▶ 本文:
★ ★ ★

またまた前回の日記の続きです。
本田技研工業 N-ONEと
HOTEI×MINIコラボカーを見学したら、更に車を走らせます。
今度は、
9月25日に発表・10月5日に発売された、
スバル XV(DBA-GP7)を試乗してきました。
クロスオーバーSUVはあまり好みではなかったのですが、これは
初めて見たときから気になっていました。
このXVは中々に好評らしく、一ヶ月間の目標販売台数である1000台に対し、
4倍以上の4277台が売れたそうです。

今回お邪魔した、
新潟スバル自動車株式会社 本社・黒崎店です。
Honda Cars 新潟 新潟店にいたときは肌を刺すような冷たい強風だったのが、
ミニ新潟では雨交じりになり、遂には豪雨です。強風との相乗効果で尚寒く冷たい。
ナンテコッタイ


試乗車は、グレードは2.0i-L EyeSight、外装色は専用のタンジェリンオレンジ・パール、メーカーオプションであるルーフレール装着、
EyeSight(ver.2)搭載。
全車、エンジンは
フォレスターと共用の水平対抗4気筒DOHC「
FB20」、自然吸気NA、排気量1995cc、レギュラーガソリン駆動、駆動方式はAWD、乾燥重量1665kg、変速機はパドルシフト付きCVT「
リニアトロニック」、燃費は15.8km/L、アイドリングストップ機能搭載。

★ ★ ★

▶ データ部分:

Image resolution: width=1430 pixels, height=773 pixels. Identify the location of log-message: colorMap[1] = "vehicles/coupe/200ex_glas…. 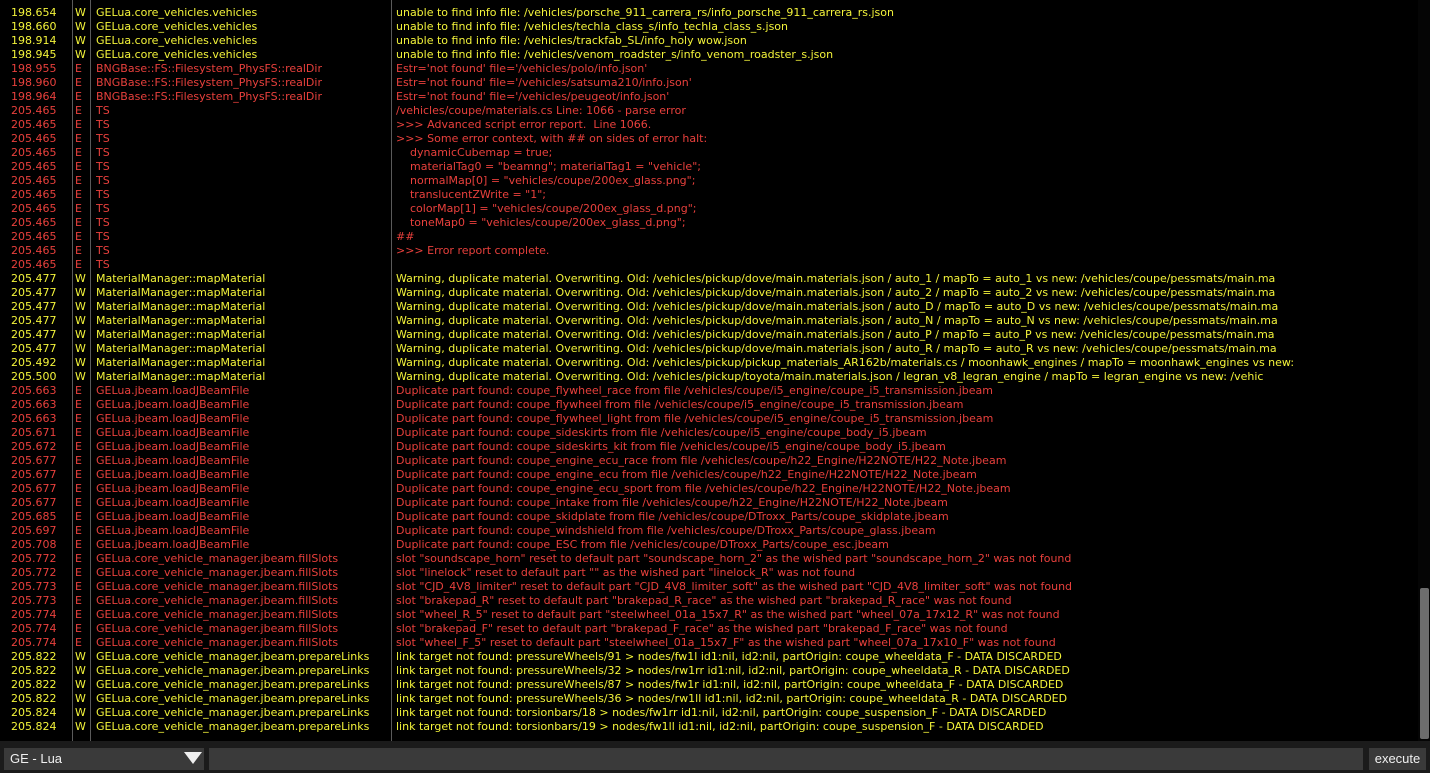
(546, 208).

★ ★ ★

▶ 課題:
[a] スバルXVの試乗記のうち、「本田技研工業 N-ONEと」で始まり「新潟スバル自動車株式会社 本社・黒崎店です。」まで続く部分をそのまま書き写してください。
[b] スバルXVの試乗記の続きを、最後に示された文の次から書いてください。

▶ 課題の解答:
[a]
本田技研工業 N-ONEと
HOTEI×MINIコラボカーを見学したら、更に車を走らせます。
今度は、
9月25日に発表・10月5日に発売された、
スバル XV(DBA-GP7)を試乗してきました。
クロスオーバーSUVはあまり好みではなかったのですが、これは
初めて見たときから気になっていました。
このXVは中々に好評らしく、一ヶ月間の目標販売台数である1000台に対し、
4倍以上の4277台が売れたそうです。

今回お邪魔した、
新潟スバル自動車株式会社 本社・黒崎店です。

[b]
インプレッサから派生した(
WRX STIもそうですね)、5ドアハッチバックとクロスオーバーSUVの中間とも言えるサイズ。
フロントマスクも、スバル共通アイコンで構成されています。
ホークアイヘッドランプ、スプレッドウィング、ヘキサゴングリル…。後方も、リアウィンドウやナンバープレート周辺がヘキサゴングリル風に、テールランプもホークアイヘッドランプ風に、それぞれ造形されて統一感があります。
直接的にはインプの名前こそ冠していないものの、型式が共通なので実質的にインプファミリーの一員であり、
インプレッサ・スポーツ(DBA-GP2/3/6/7)の車体をそのままに最低地上高だけを上げたようなスタイリングが特徴です。言うなれば、インプを素材にしたバギーでしょうか。ホイールアーチ上端の弧だけが黒くなっている辺り、目の錯覚を誘い更に腰高に見えるよう、明らかに意図されています。
よってそれなりに高さがあるはずなのに、車高は低くボディも薄く見え、スタイリッシュで中々格好良いです。
橙色がプロダクトイメージカラーというのも、快活で個性的です。実際、
デザインは、高級感よりカジュアル感を重視したとのことです。
17インチアルミホイールのデザインも他に類を見ないものであり、停車中と走行中では全く違う印象を与えるのだとか。これでオプションではなく純正というのが、また良いですね。
スポーツカーを思わせる薄い車体、高めの最低地上高、バギーのようなクロスオーバーSUVのような独特のスタイリング、装飾としてのルーフレール、ボディ下端やホイールアーチに沿ったツートーンカラー…。
インプレッサ・グラベルEX(エックス)や、
バハを思わせます。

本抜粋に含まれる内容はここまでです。